TEXT SECTION:
•••••
No one goes into offshore oil work without understanding that there are certain risks involved in their career path. Oil workers, especially offshore staff, can often command better wages because of the risks that come with their line of work.
Working in offshore oil extraction means being far from emergency services if there is a fire or medical event. It also means that working with dangerous machinery, hazardous chemicals and crude oil, which has the potential to cause fires and explosions.
All of those job risks are definitely something you should think about to help keep yourself safe on the job. However, what many offshore oil workers don’t understand is that getting to and from their work is the most dangerous part of their career, according to statistics provided by the federal government.
More than half of all offshore oil fatalities involve transportation
The Centers for Disease Control and Prevention analyze data provided by other government agencies to discover trends. Reviewing fatalities over a seven-year period for those working in oil and gas extraction showed that transportation issues caused 51% of all worker fatalities. Transportation issues may not be as dramatic as fires or explosions, but they certainly impact worker safety.
•••••
EXTRACTED RECORDS:
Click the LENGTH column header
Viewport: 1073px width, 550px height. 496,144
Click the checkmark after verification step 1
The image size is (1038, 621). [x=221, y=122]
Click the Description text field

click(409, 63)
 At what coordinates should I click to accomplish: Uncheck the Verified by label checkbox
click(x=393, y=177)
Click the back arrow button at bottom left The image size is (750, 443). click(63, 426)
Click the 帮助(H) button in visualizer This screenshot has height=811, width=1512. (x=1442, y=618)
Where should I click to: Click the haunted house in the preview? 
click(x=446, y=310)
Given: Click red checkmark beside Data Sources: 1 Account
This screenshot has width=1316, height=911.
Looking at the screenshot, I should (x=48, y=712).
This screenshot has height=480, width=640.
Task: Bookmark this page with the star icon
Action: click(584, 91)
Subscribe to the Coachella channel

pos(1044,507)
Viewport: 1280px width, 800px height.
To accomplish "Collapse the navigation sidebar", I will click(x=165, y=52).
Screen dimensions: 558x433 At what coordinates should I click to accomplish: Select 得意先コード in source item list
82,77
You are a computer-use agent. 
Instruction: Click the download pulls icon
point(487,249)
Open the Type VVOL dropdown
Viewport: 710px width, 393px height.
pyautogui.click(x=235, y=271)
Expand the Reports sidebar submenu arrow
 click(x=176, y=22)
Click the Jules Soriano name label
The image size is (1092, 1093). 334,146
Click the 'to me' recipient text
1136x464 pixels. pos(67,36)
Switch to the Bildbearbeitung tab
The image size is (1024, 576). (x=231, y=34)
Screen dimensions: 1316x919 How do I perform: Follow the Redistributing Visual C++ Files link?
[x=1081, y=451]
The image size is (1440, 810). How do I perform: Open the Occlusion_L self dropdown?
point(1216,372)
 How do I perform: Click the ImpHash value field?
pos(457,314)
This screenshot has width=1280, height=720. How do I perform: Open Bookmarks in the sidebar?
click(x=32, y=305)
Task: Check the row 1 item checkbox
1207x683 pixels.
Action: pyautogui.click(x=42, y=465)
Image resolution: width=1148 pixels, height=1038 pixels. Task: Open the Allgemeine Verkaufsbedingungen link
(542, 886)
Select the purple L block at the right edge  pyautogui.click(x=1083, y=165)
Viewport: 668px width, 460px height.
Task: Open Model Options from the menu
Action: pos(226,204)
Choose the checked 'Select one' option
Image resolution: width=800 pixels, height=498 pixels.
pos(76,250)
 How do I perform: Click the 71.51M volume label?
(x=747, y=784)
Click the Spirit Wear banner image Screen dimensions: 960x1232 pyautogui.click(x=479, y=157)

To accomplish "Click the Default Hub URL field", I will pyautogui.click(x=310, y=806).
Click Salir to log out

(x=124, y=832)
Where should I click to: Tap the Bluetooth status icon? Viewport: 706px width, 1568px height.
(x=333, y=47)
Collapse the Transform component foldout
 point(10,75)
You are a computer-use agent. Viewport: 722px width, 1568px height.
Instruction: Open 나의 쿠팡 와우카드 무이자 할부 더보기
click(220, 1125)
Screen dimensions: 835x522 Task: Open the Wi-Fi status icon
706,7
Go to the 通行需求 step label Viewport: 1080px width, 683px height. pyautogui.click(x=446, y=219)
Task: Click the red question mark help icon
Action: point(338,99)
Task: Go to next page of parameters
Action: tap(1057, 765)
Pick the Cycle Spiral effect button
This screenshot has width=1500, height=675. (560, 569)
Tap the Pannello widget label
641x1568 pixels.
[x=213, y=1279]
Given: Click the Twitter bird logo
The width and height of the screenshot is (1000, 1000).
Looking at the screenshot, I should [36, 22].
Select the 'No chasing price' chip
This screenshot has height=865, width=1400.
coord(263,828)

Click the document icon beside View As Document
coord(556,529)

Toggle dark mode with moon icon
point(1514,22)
•••••
ASSIGNED TASK 1:
Rewrite the paragraph beginning "The Centers for Disease Control and Prevention" from the text on offshore oil work risks in fewer words, keeping its main facts.
ASSIGNED TASK 2:
Decide whether each statement agrees with the text on offshore oil work risks. Answer yes or no and quote the words that decide it.
(a) Offshore oil workers can often earn higher pay because of the risks of their work.
(b) The CDC reviewed worker fatalities over a ten-year period.
(c) Transportation issues caused 51% of worker fatalities in oil and gas extraction.
ASSIGNED TASK 3:
Carry the text on offshore oil work risks forward, picking up after its last sentence.

ANSWER SECTION 1:
The CDC studies data from other government agencies to find trends. Its review of seven years of oil and gas extraction deaths found that transportation caused 51% of worker fatalities. Transportation is less dramatic than fires or explosions but still affects worker safety.

ANSWER SECTION 2:
(a) Yes: "Oil workers, especially offshore staff, can often command better wages because of the risks that come with their line of work."
(b) No: "Reviewing fatalities over a seven-year period"
(c) Yes: "transportation issues caused 51% of all worker fatalities"

ANSWER SECTION 3:
Although aircraft transportation typically carries less risk than ground transportation, 75% of oil and gas transportation fatalities involved aircraft. Helicopters specifically carried the most risk out of all forms of transportation reported in offshore worker deaths. Some of these workers were on their way to or from the job site. Others were transporting materials or equipment to or from an offshore rig.
There are typically multiple injuries for every worker death
Statistically, accidents that cause injuries happen more frequently than accidents that cause death. This is true in even the most dangerous of professions. For every oil worker who loses their life on the job, there will likely be several others who suffered severe injuries that require time off of work or that end their current professional path.
If you can’t return to work and worry about covering your costs, you will need to explore your rights as an offshore oil worker. Workers’ compensation may not necessarily be an option for you, but there are other ways for you to seek compensation.